Denn unsere durchschnittlichen Ernteerträge für das Reichsgebiet, mögen sie immerhin die Durchschnittserträge anderer Länder übersteigen, stehen doch hinter den Erträgen, wie sie heute bei uns in jeder rationell und intensiv betriebenen Wirtschaft verlangt und regelmäßig erzielt werden, noch unendlich weit zurück. Erträge von pro Morgen 10 Zentner Weizen und 8½ Zentner Roggen oder Hafer, wie sie heute den Reichsdurchschnitt bilden, sind Erträge, welche in unseren besseren, intensiveren Wirtschaften nahezu um das Doppelte übertroffen werden.

Also wir sind noch lange, lange nicht am Ende der Steigerungsfähigkeit unserer Getreide- und noch weniger unserer Viehproduktion angelangt.
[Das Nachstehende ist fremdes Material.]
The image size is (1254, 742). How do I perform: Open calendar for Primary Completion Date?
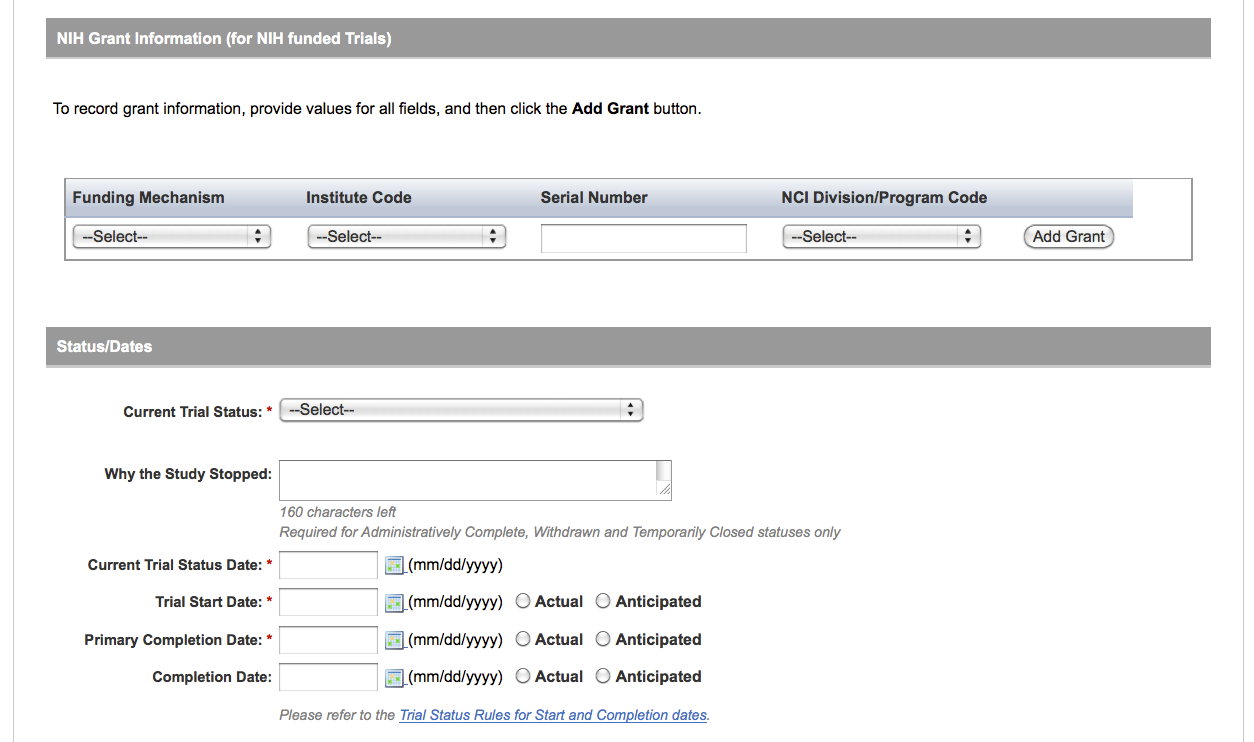tap(393, 640)
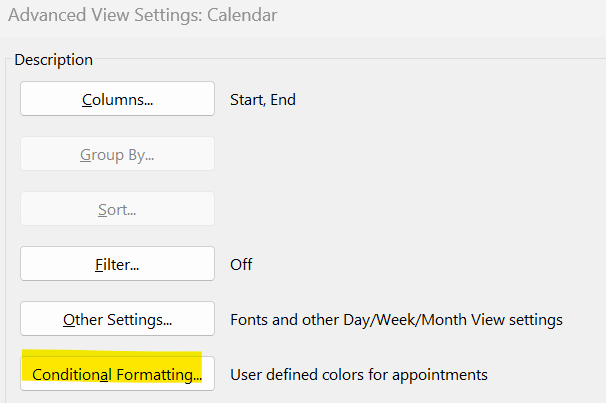Change fonts via the Other Settings button
606x403 pixels.
click(117, 320)
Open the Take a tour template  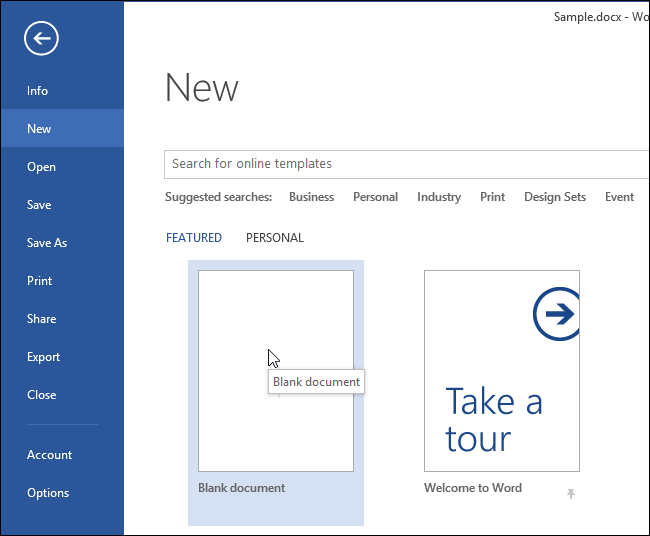click(501, 371)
Ja, wenn der Rektor der Berliner Landwirtschaftlichen Hochschule an der Wende des vorigen Jahrhunderts feststellte, die landwirtschaftliche Produktion habe sich im 19. Jahrhundert verdoppelt, aber er bezweifele nicht, daß es möglich sei, sie im 20. Jahrhundert noch einmal zu verdoppeln, so halte ich mich heute, nach den Erfahrungen der inzwischen verflossenen 13 Jahre, wie ich sie vorstehend dargelegt habe, für vollkommen berechtigt zu der Hoffnung, daß wir, wenn wir nur in der gleichen Weise fortschreiten, wie in den letzten 25 Jahren, bei weitem kein volles Jahrhundert gebrauchen werden, um unsere landwirtschaftliche Produktion noch einmal zu verdoppeln.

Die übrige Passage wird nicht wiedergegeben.